古池に起きたエネルギーの爆発で茹で上がり瀕死の状態にあった蛙がびっくりして古池から飛び上がってきたのです。古池や蛙飛び出す水の音となったのです。

新参者のリーダーと目覚めた一部幹部、更に古池に安住していた蛙達が蘇り組織に新鮮な空気が広がり透明性を取り戻してきました。停滞から変化、変化を生み出す小さな勇気、小さな勇気も波紋の繋がりで大きな変革が生まれた瞬間でした。変化への小さな勇気、自分を変える勇気が生み出した改革でした。変革は一人の偉大なリーダーのみでは決してなしと頑強で凝り固まった陋習という抵抗の壁は厚く、高くどんな異端で強烈なリーダーでも打ち破る事は出来ません、茹で蛙から目覚めた人々の意識改革と心からの理解と勇気ある行動無しでは成就できないのです。

もちろん彼らの新たな試みは一過性で終わる事はありません。

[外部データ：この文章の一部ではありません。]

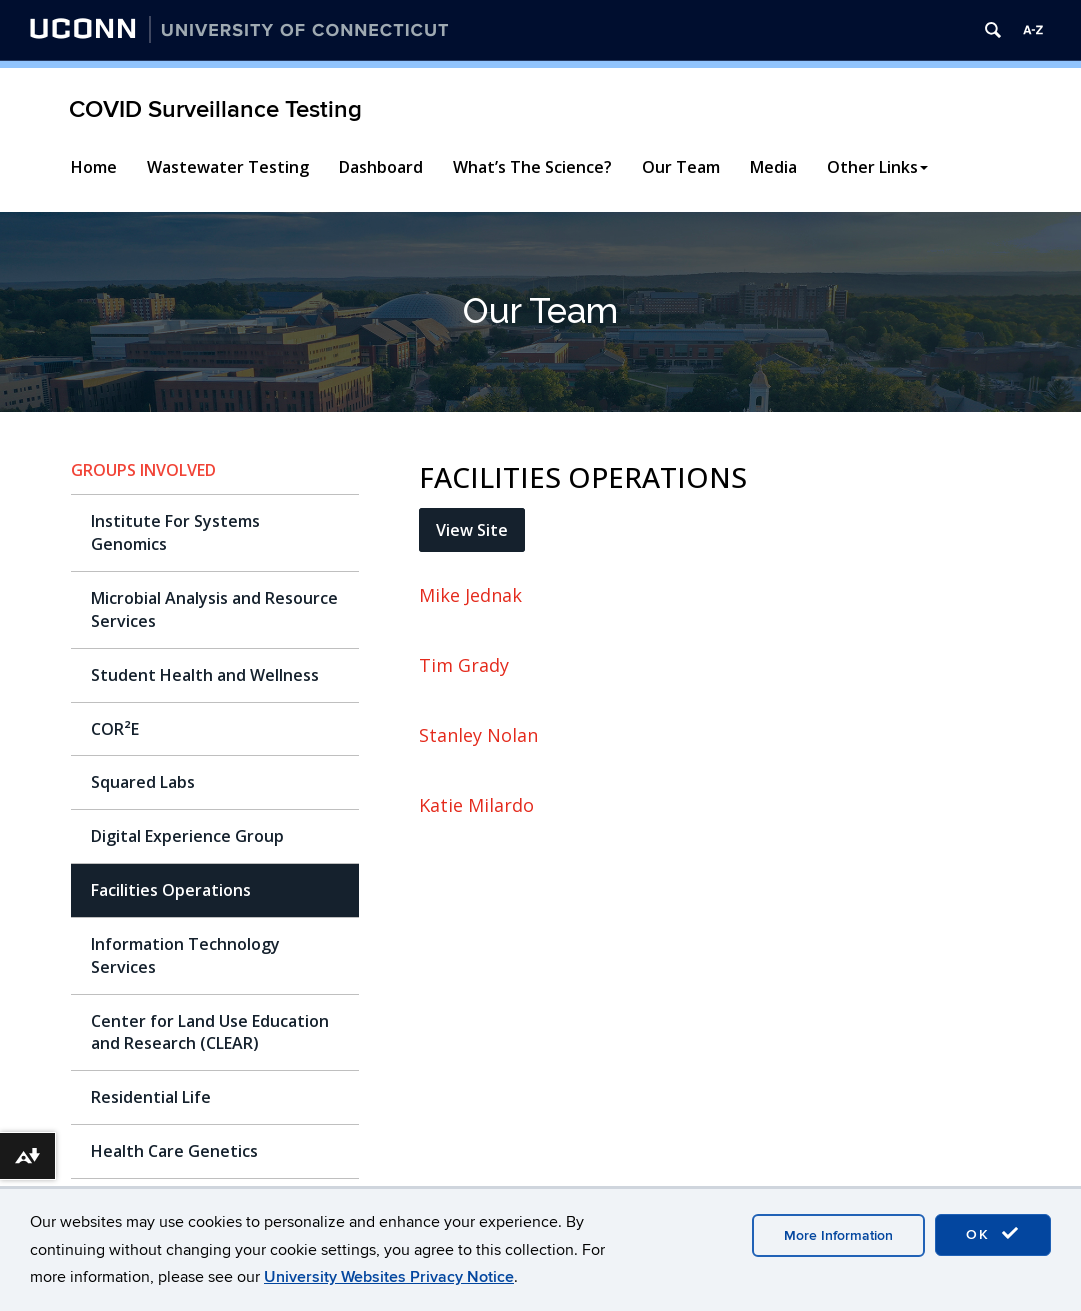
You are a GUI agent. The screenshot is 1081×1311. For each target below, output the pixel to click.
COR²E (115, 729)
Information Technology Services (185, 955)
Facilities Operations (171, 890)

さらに時代が変化し又時の流れを経て組織も人も入れ替わり劣化、目覚め、改革そして又劣化を繰り返しながら人の営みが営々として続いていくのです。しかし異端のリーダーと無名の人々が成し遂げた勇気ある行動は物語、風土、社風となり語り継がれついには伝説として護持されていきます。

日本には長い風雪に耐えて尚活気ある会社として生き続ける社歴200年企業、100年企業が数多くあります。そこにはその長い歴史の中に異端のリーダーと無名の戦士たちの物語があり人々に語り継がれ時代の変化に対応しながら細胞分裂を繰り返しながら、意識改革と組織の活性化図っていく語り継がれた知恵の伝統があったのでしょう。